Deploying HeGM example

From this repository:

  1. Create the demo namespace and storage (if not already present):
    • examples/dra/ns.yaml
    • examples/dra/storage.yaml
  2. Create the ConfigMaps:
    • examples/dra/hegm-scripts.yaml (Launcher + HeGM payload)
    • examples/dra/training-script.yaml (your train.py)
  3. Create the resource claim(s):
    • examples/dra/resource-claim.yaml (or resource-claim-restore.yaml)
  4. Launch a training pod:
    • Single worker: examples/dra/training-pod.yaml
    • Two workers in one Pod (for PID-isolation testing): examples/dra/multiple-training-pod.yaml
  5. Trigger checkpoint from outside the pod:
    • Prefer using the hegm-ctrl CLI, which also exposes a REST API inside the Pod:
      • All workers using the GPU:
        kubectl exec ... -- hegm-ctrl checkpoint --all
      • Specific PID(s):
        kubectl exec ... -- hegm-ctrl checkpoint --pid <pid1> <pid2> ...
    • Under the hood this sends SIGUSR1 to the worker PID(s) and waits until the corresponding /checkpoint/<PPID>/lock file(s) appear, indicating that the checkpoint is ready for CRIU/CRI-O to snapshot.

Control API (CLI + REST)

When at least one hegm-launcher is active, HeGM starts a small HTTP server inside the container (default 0.0.0.0:8298, configurable via HEGM_CTRL_PORT).
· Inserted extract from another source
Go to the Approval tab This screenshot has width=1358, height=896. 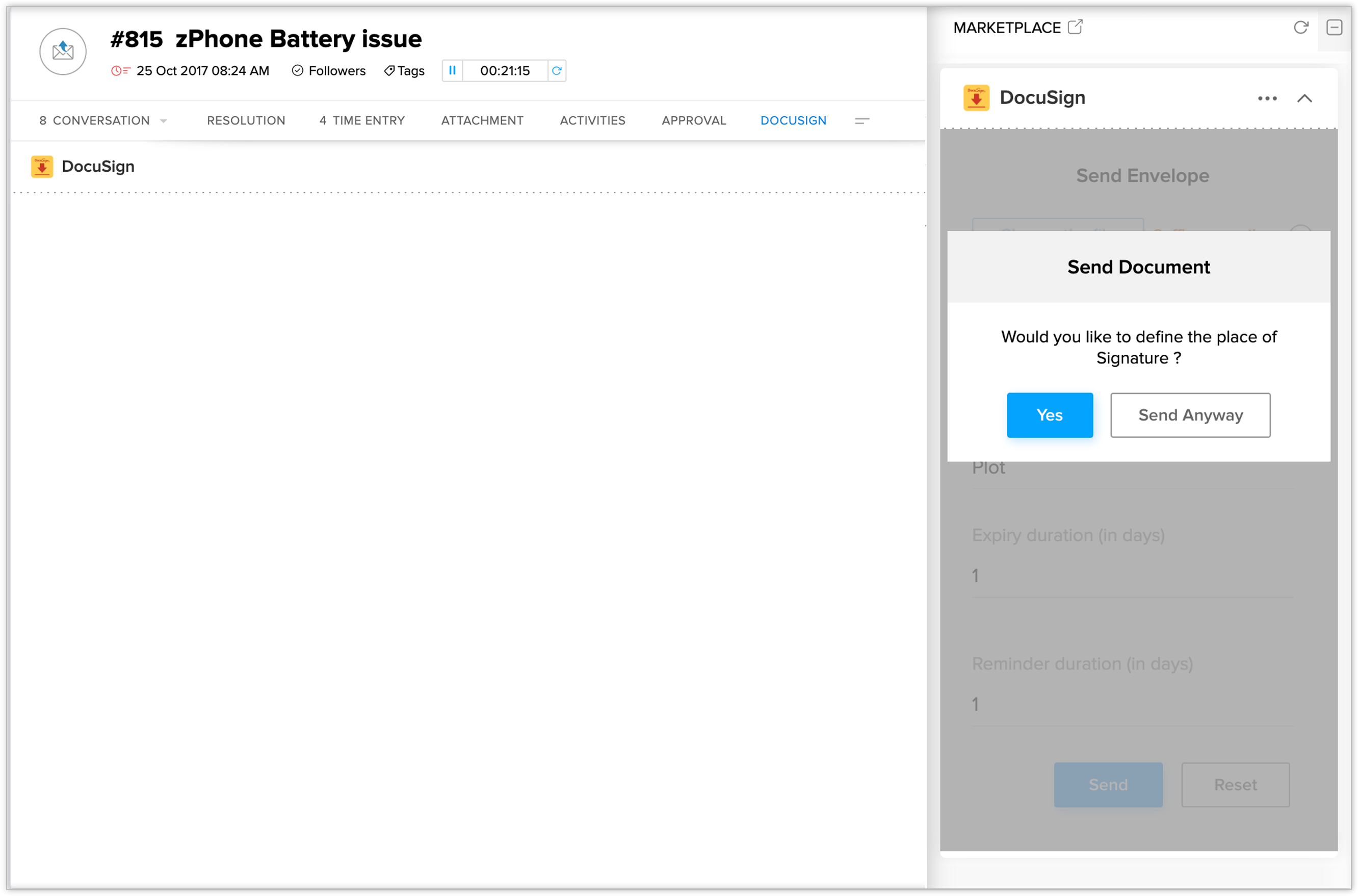pyautogui.click(x=693, y=121)
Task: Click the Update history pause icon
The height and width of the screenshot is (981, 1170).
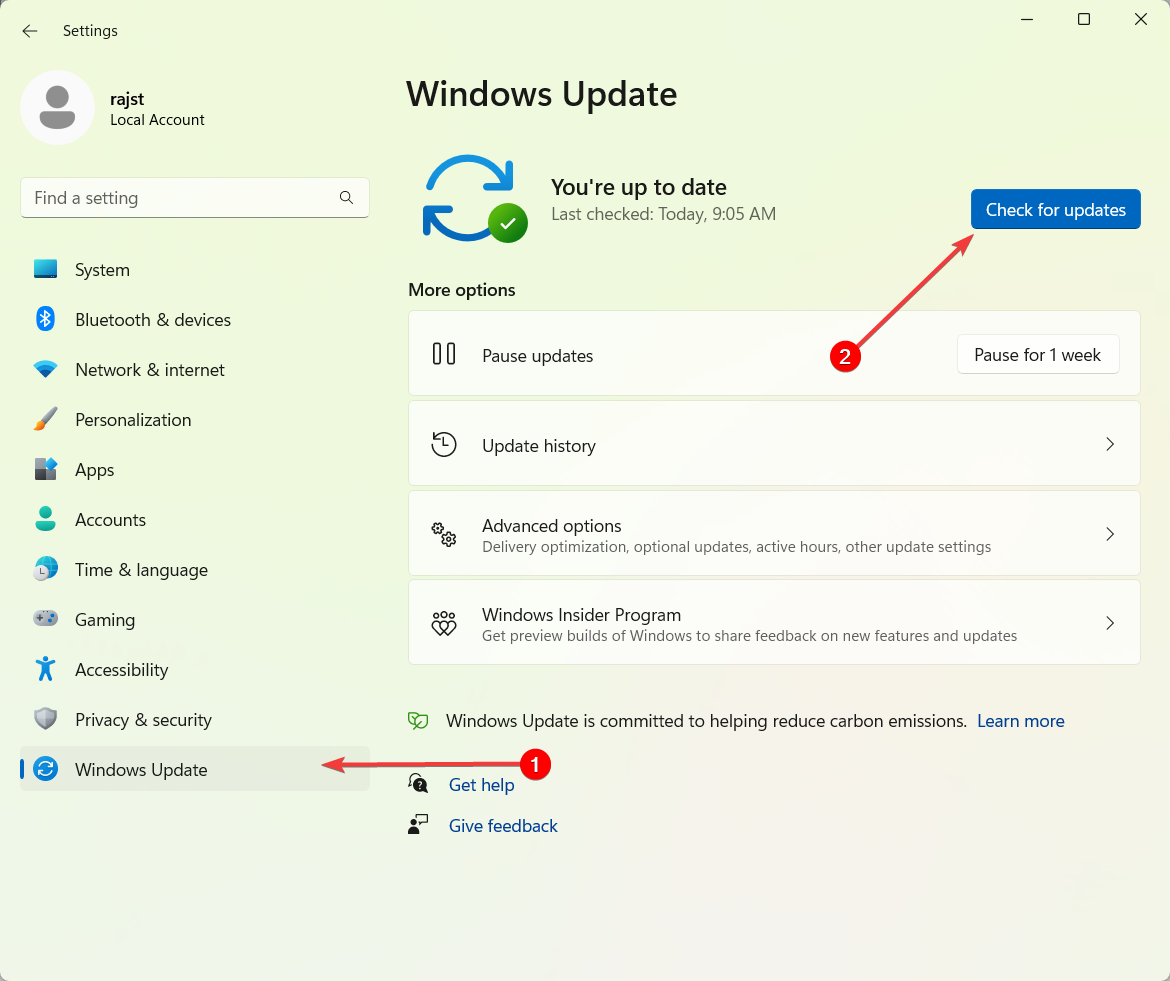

It is implemented by the hegm-ctrl module.

  • CLI (inside the Pod):

    • Trigger checkpoint for all GPU-using or worker processes:

      hegm-ctrl checkpoint --all
      
    • Trigger checkpoint for specific worker PID(s):

      hegm-ctrl checkpoint --pid 1234 5678
      
    • Resume from checkpoints:

      # All pending checkpoints (all /checkpoint/*/lock)
      hegm-ctrl resume --all
      
      # Specific parent PID(s)
      hegm-ctrl resume --ppid 1 2 3
      

    checkpoint waits until the corresponding lock file(s) /checkpoint/<PPID>/lock appear (or timeout), so when the command returns the checkpoint is ready for CRIU/CRI-O.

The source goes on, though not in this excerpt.